How to complete this task: Return the stretch from the line with "[button] (1121, 30)" through the line with "Startseite (50, 2563)" in the data below, character for character, skipping all pictures.

Study material:

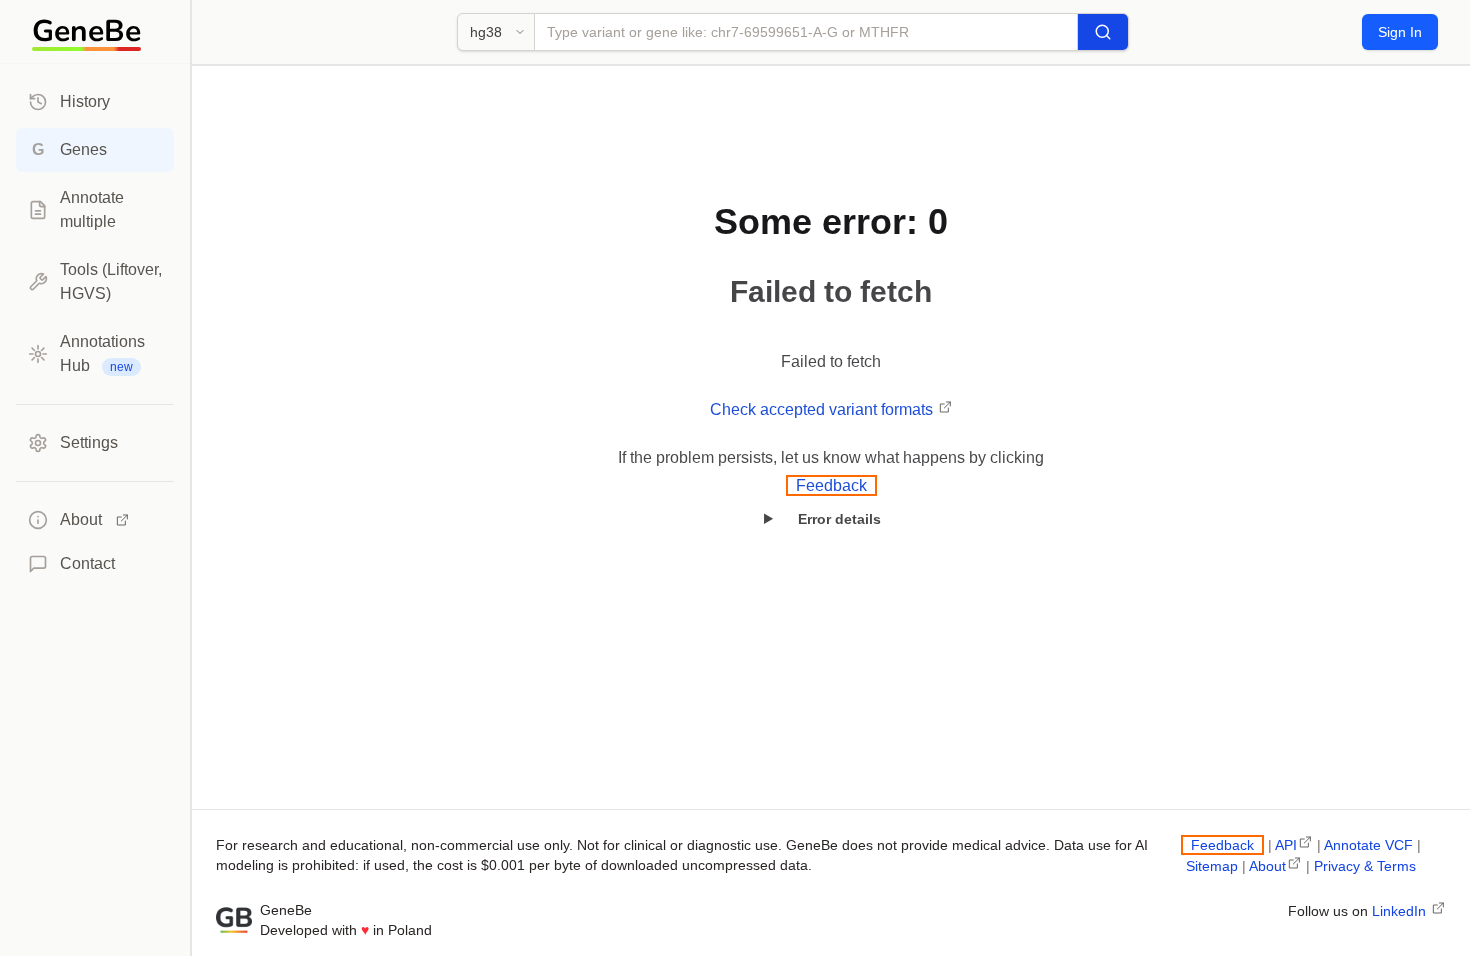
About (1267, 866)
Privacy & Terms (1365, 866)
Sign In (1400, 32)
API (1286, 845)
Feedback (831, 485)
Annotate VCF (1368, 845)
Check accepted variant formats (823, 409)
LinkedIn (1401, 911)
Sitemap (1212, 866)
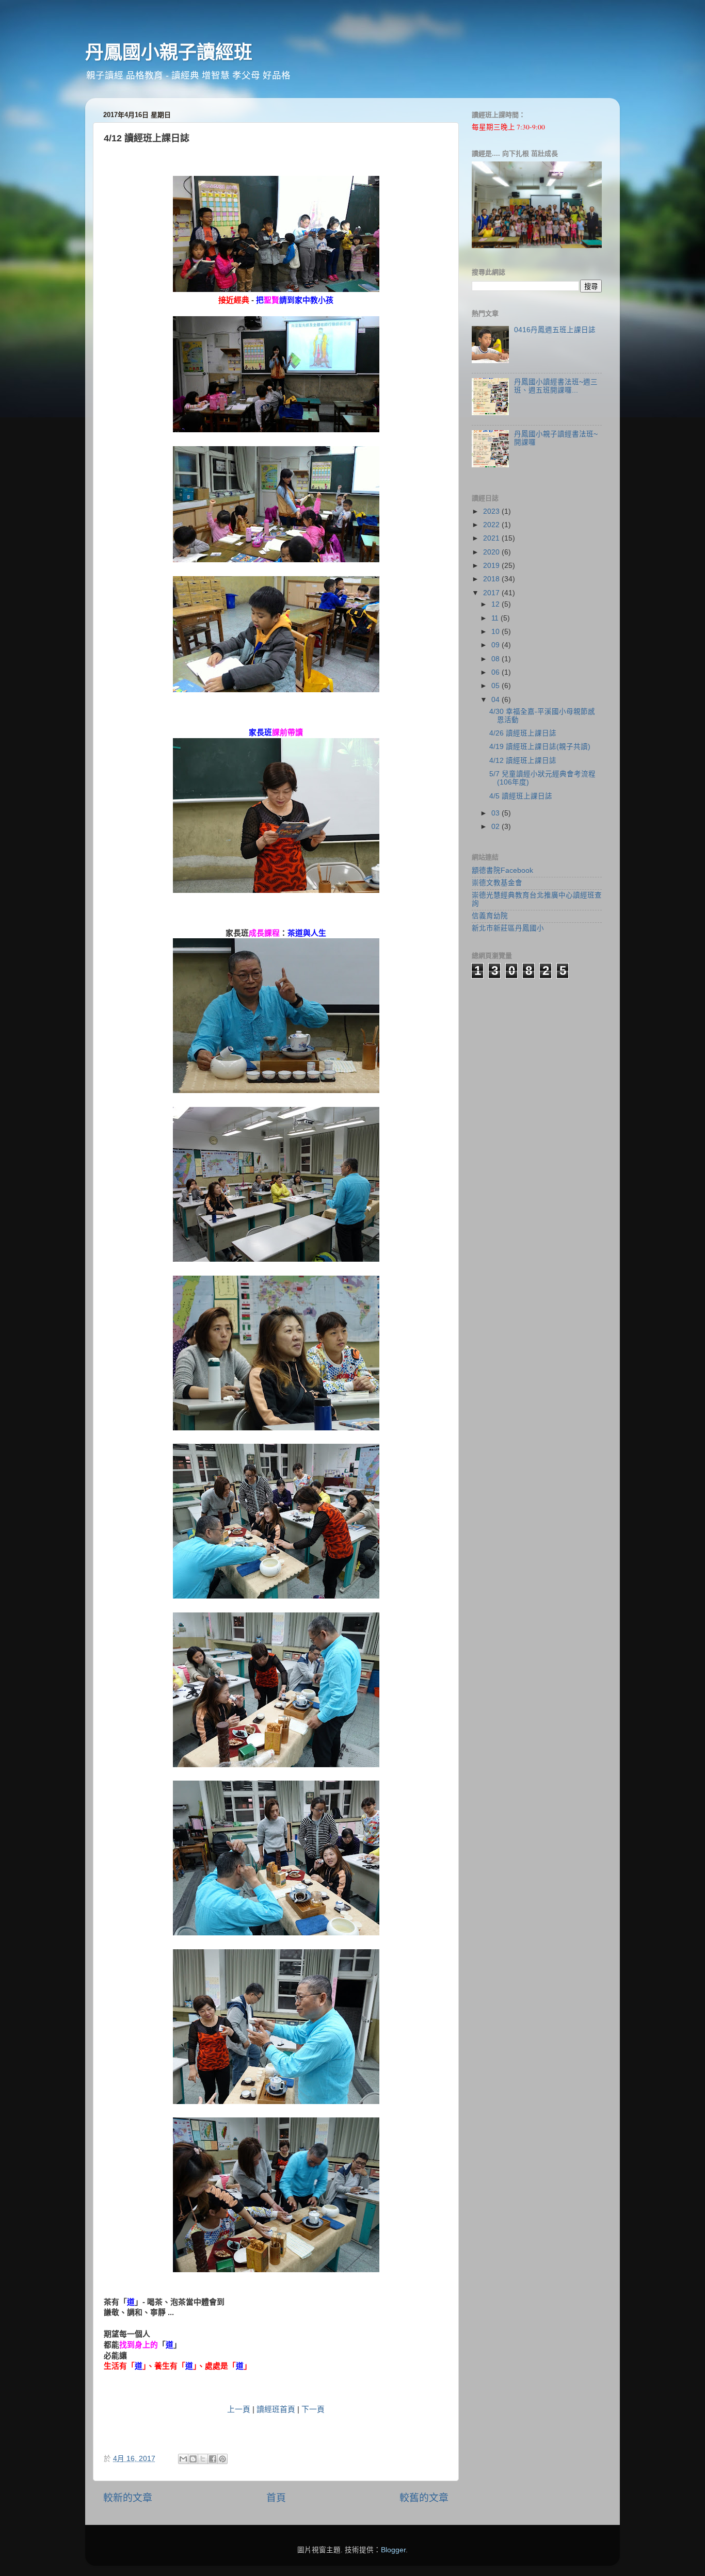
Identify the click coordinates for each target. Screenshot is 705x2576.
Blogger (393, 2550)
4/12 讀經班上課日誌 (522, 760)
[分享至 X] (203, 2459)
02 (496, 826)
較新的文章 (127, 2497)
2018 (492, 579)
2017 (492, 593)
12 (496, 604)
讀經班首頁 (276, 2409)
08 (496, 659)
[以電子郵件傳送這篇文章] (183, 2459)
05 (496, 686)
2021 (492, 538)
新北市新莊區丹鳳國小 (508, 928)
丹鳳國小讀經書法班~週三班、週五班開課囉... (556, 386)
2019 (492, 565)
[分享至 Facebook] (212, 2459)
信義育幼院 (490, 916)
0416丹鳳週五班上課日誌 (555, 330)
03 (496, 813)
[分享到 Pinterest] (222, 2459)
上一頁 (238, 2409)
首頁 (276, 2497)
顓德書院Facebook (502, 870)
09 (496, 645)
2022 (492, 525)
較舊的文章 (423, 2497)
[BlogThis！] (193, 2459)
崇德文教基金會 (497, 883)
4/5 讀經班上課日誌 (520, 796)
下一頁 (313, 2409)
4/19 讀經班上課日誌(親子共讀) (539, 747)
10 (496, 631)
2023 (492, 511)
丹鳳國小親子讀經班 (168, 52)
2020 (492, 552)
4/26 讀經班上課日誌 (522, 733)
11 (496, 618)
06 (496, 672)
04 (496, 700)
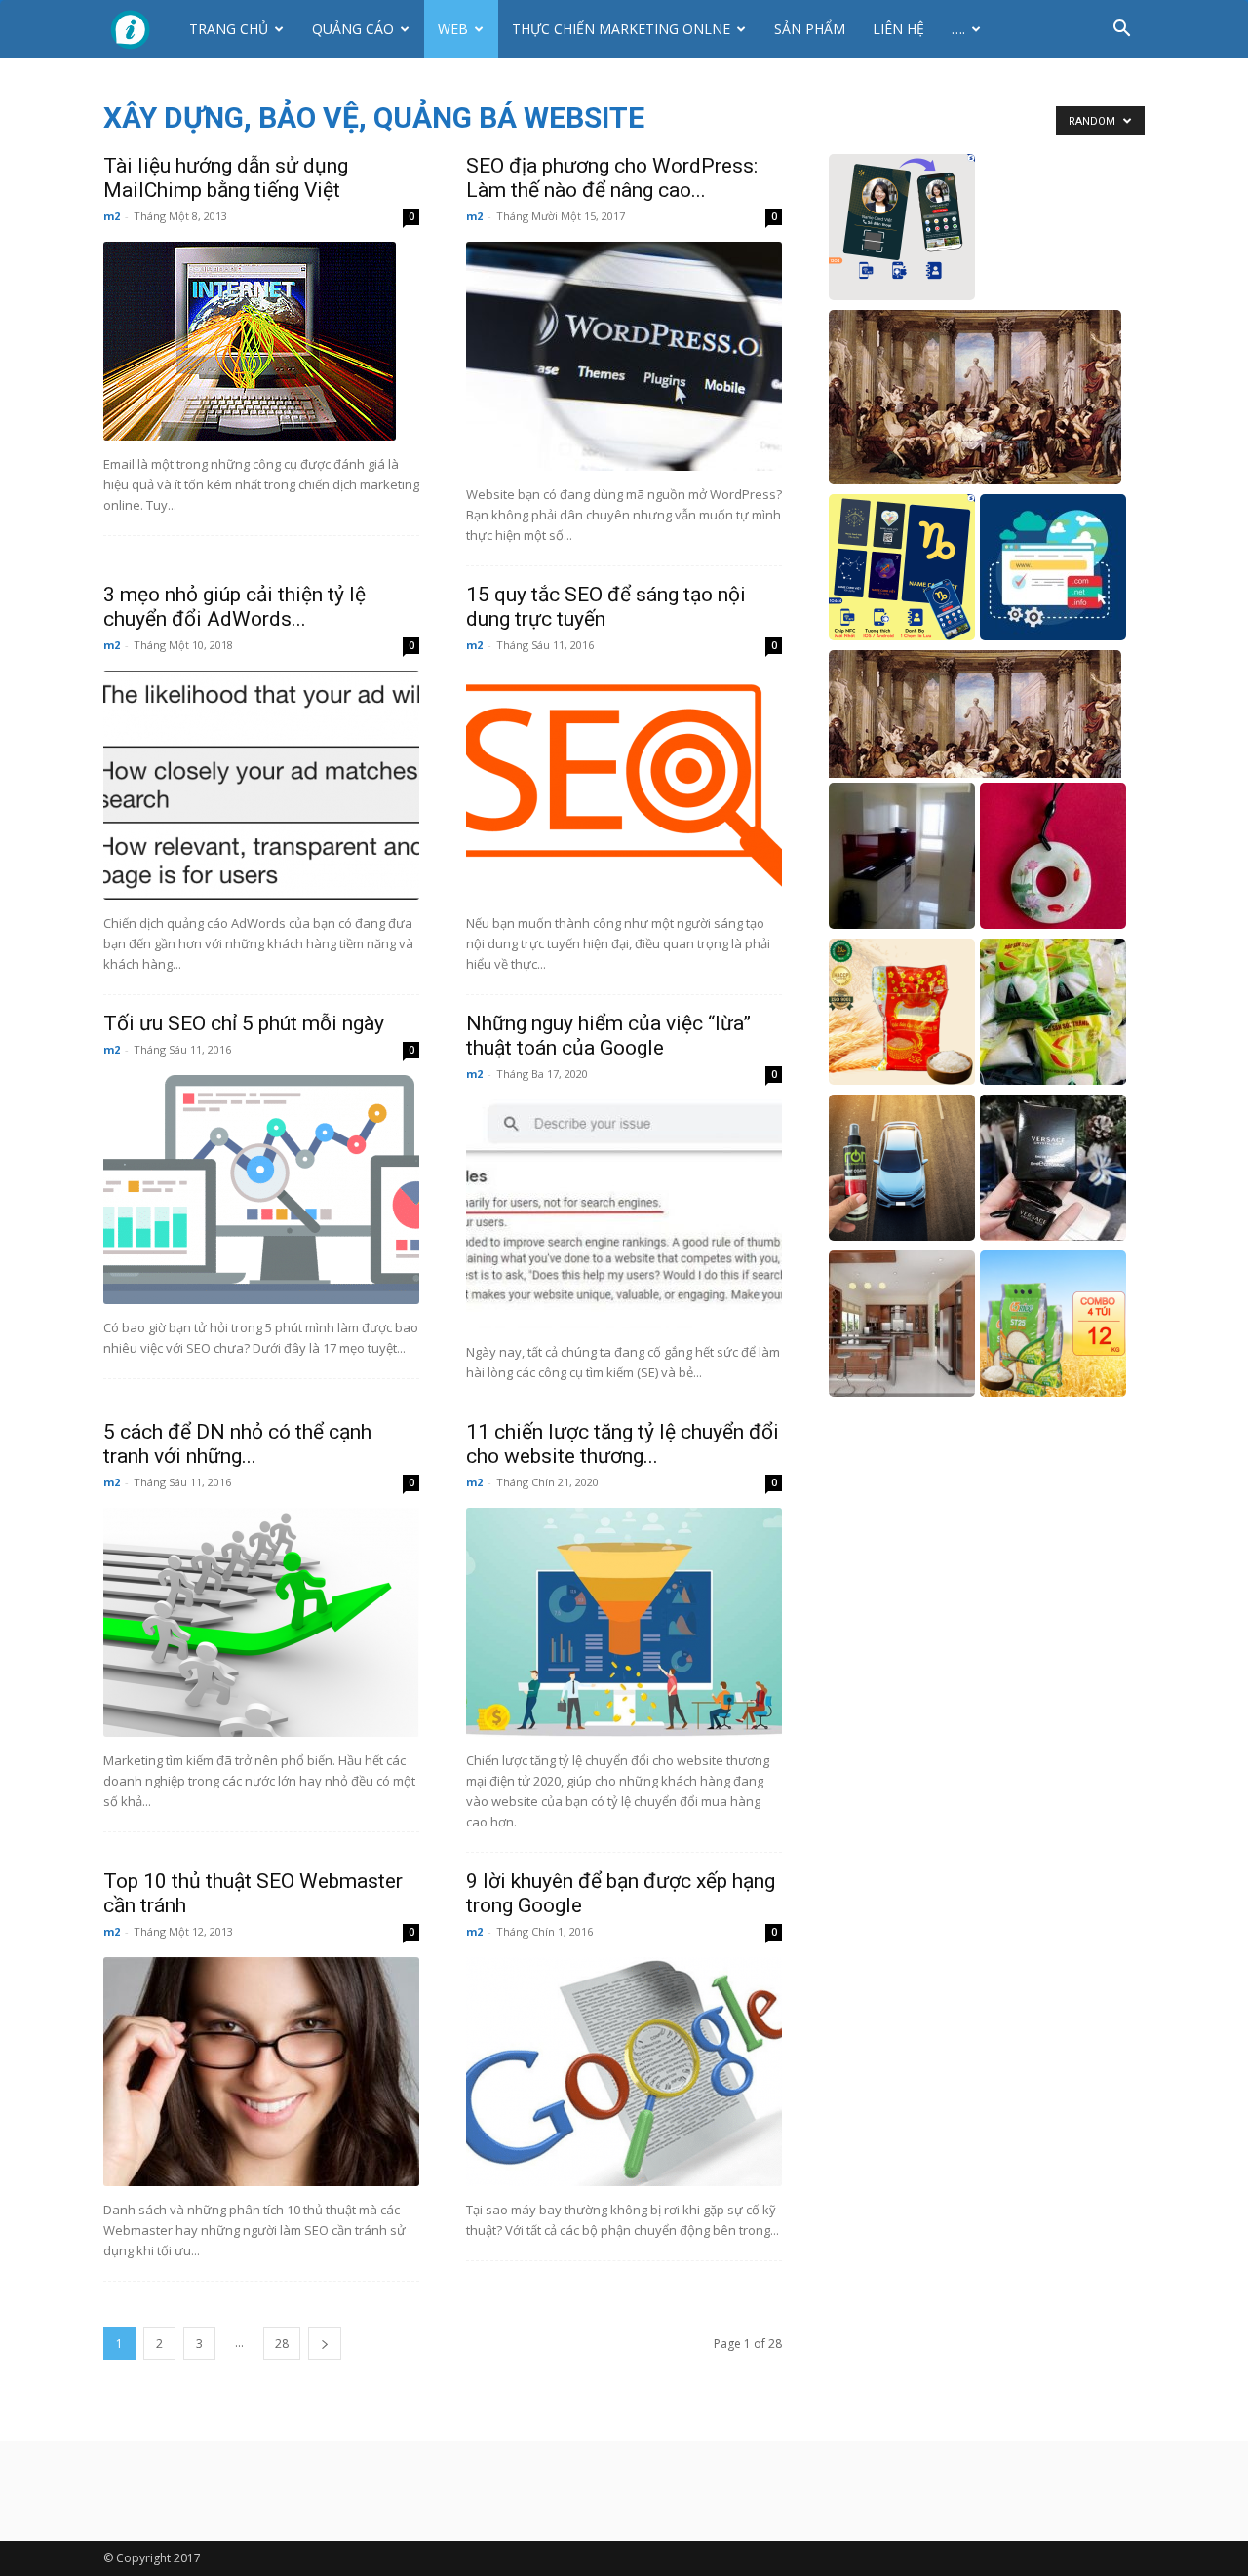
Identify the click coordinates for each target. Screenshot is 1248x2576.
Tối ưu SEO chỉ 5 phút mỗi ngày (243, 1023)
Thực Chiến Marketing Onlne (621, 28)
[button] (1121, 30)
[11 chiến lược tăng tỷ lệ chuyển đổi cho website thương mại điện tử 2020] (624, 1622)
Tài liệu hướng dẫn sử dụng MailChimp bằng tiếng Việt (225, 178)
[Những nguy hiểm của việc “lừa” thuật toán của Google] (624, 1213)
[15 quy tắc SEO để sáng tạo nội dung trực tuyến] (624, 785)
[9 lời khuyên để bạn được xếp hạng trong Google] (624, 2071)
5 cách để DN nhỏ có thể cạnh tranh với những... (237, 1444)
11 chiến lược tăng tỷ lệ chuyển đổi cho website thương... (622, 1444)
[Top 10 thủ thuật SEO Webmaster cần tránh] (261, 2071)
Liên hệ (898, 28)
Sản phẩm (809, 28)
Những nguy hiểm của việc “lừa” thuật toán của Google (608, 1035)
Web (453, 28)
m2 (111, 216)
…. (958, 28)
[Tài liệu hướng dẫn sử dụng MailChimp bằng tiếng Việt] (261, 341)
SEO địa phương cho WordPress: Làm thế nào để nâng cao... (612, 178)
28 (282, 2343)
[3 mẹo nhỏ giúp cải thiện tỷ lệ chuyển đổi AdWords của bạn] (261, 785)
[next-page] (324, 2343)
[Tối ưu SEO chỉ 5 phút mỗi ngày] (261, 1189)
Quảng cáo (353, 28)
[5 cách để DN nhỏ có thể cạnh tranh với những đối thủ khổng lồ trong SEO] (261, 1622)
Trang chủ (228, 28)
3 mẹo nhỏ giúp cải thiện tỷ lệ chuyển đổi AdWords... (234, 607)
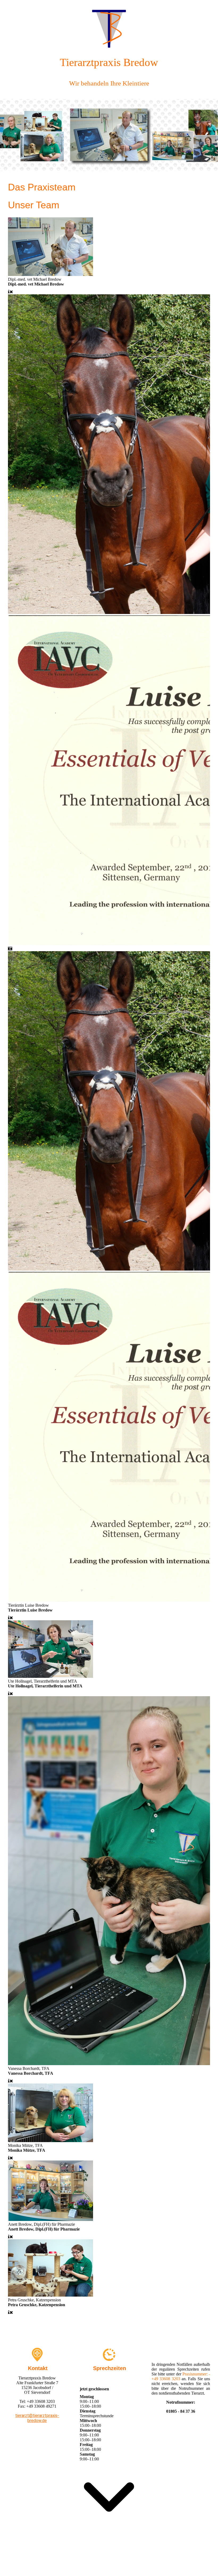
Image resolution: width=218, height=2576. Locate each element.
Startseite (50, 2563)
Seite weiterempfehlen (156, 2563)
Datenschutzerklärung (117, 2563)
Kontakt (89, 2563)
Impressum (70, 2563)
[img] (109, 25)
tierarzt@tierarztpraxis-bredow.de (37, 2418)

Result of this exercise:
[button] (1121, 30)
[11 chiến lược tăng tỷ lệ chuyển đổi cho website thương mại điện tử 2020] (624, 1622)
Tài liệu hướng dẫn sử dụng MailChimp bằng tiếng Việt (225, 178)
[Những nguy hiểm của việc “lừa” thuật toán của Google] (624, 1213)
[15 quy tắc SEO để sáng tạo nội dung trực tuyến] (624, 785)
[9 lời khuyên để bạn được xếp hạng trong Google] (624, 2071)
5 cách để DN nhỏ có thể cạnh tranh với những... (237, 1444)
11 chiến lược tăng tỷ lệ chuyển đổi cho website thương... (622, 1444)
[Top 10 thủ thuật SEO Webmaster cần tránh] (261, 2071)
Liên hệ (898, 28)
Sản phẩm (809, 28)
Những nguy hiểm của việc “lừa” thuật toán của Google (608, 1035)
Web (453, 28)
m2 (111, 216)
…. (958, 28)
[Tài liệu hướng dẫn sử dụng MailChimp bằng tiếng Việt] (261, 341)
SEO địa phương cho WordPress: Làm thế nào để nâng cao... (612, 178)
28 (282, 2343)
[3 mẹo nhỏ giúp cải thiện tỷ lệ chuyển đổi AdWords của bạn] (261, 785)
[next-page] (324, 2343)
[Tối ưu SEO chỉ 5 phút mỗi ngày] (261, 1189)
Quảng cáo (353, 28)
[5 cách để DN nhỏ có thể cạnh tranh với những đối thủ khổng lồ trong SEO] (261, 1622)
Trang chủ (228, 28)
3 mẹo nhỏ giúp cải thiện tỷ lệ chuyển đổi AdWords... (234, 607)
Image resolution: width=218, height=2576. Locate each element.
Startseite (50, 2563)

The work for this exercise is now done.